Excerpt to read:
+-------+

All of lore.kernel.org
 help / color / mirror / Atom feed
From: Tzadik Vanderhoof <tzadik.vanderhoof@gmail.com>
To: "Torsten Bögershausen" <tboegi@web.de>
Cc: git@vger.kernel.org
Subject: Re: git-p4 crashes on non UTF-8 output from p4
Date: Sun, 11 Apr 2021 13:21:47 -0700	[thread overview]
Message-ID: <CAKu1iLUNooP+FDMJKekH4b2Cq5BhFZwAb=d28iPv55C5+cQbCg@mail.gmail.com> (raw)
In-Reply-To: <20210411093746.ymqofe2uawclwu5i@tb-raspi4>

Thank you for your excellent and friendly feedback!

I understand everything you said, but I have a question about the unit
test you requested.  The git-p4.py script currently does not have
tests and is not written in a way that would be testable.  (The Python
function I modified calls into the shell and requires a valid Perforce
installation.)

Would you prefer I  a) refactor the code to be testable and then write
tests  or b) skip the unit testing (not sure if there are any further
options)?

(For option a) I would break out the part of the function I modified
into another function and then call my new function for my testing.
(I guess it would be better to break the refactoring and my changes
into 2 separate commits.)

On Sun, Apr 11, 2021 at 2:37 AM Torsten Bögershausen <tboegi@web.de> wrote:
>
> On Sun, Apr 11, 2021 at 12:16:25AM -0700, Tzadik Vanderhoof wrote:
> > Here is the pull request:
>
> Thanks for the work. Some comments inline.
>
> >
> > From 8d234af842223dceae76ce0affd3bbb3f17bb6d9 Mon Sep 17 00:00:00 2001
> > From: Tzadik Vanderhoof <tzadik.vanderhoof@gmail.com>
> > Date: Sat, 10 Apr 2021 22:41:39 -0700
>
>
> The subject should be one short line, highlighting what this is all about,
> followed by a blank line and a longer description about the problem and
> the solution. The original description was good, see below.
>
> > Subject: [PATCH] add git-p4.fallbackEncoding config variable, to prevent
> >  git-p4 from crashing on non UTF-8 changeset descriptions
>
> In that sense I make a first trial here, subject for improvements:
>
>
> Subject: [PATCH] Add git-p4.fallbackEncoding config variable
>
> When git-p4 reads the output from a p4 command, it assumes it will be
> 100% UTF-8. If even one character in the output of one p4 command is
> not UTF-8, git-p4 crashes e.g. with:
>
> File "C:/Program Files/Git/bin/git-p4.py", line 774, in p4CmdList
>     value = value.decode() UnicodeDecodeError: 'utf-8' codec can't
> decode byte Ox93 in position 42: invalid start byte
>
> Allow to try another encoding (eg cp1252) and/or use the
> Unicode replacement character  to prevent the whole program from crashing
> on such a "minor" problem.

+-------+

Dataset content:
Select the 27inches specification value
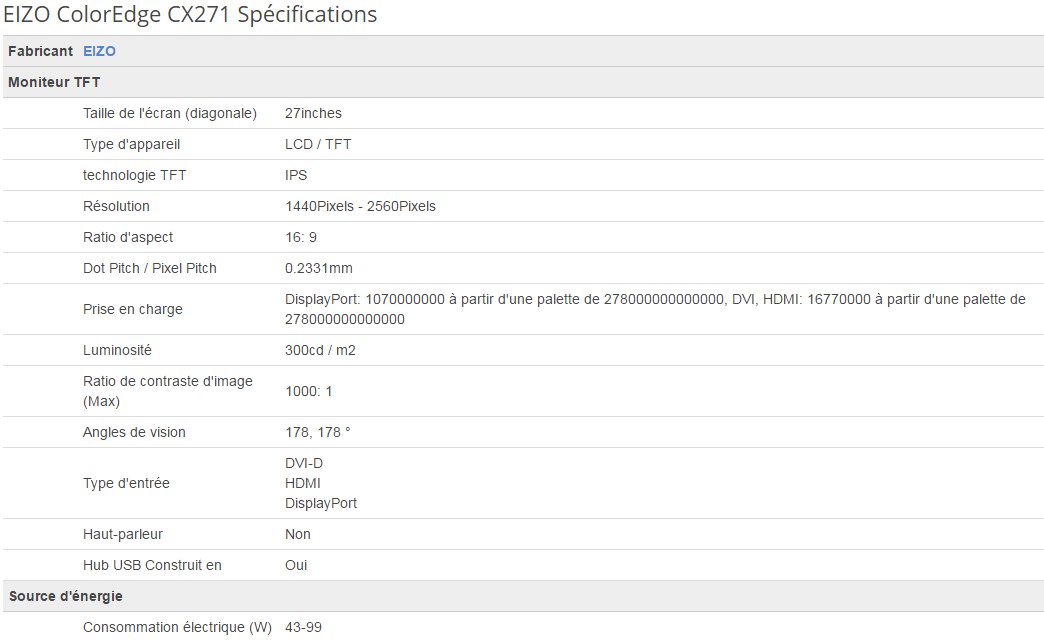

+-------+

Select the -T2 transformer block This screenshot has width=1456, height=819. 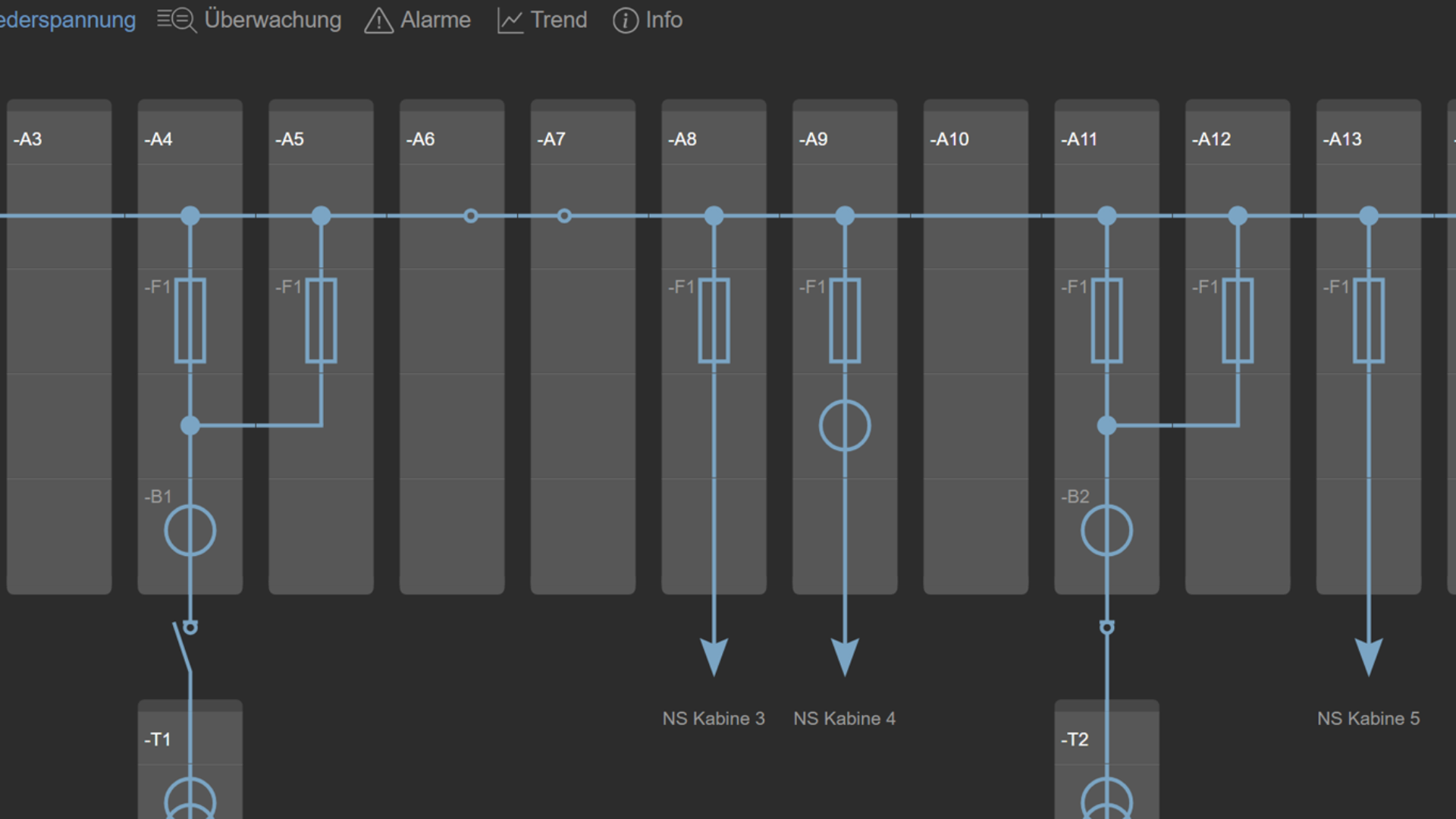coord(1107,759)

+-------+

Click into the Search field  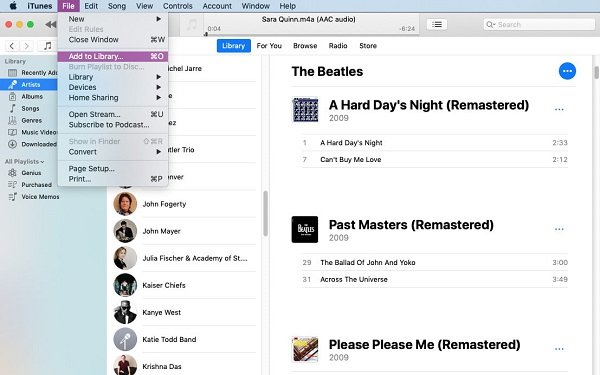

+-------+

To do:
Print the passage of the git-p4 email that begins at "Thank you for" and stops after "installation.)", copying it word for word.

Exercise response:
Thank you for your excellent and friendly feedback!

I understand everything you said, but I have a question about the unit
test you requested.  The git-p4.py script currently does not have
tests and is not written in a way that would be testable.  (The Python
function I modified calls into the shell and requires a valid Perforce
installation.)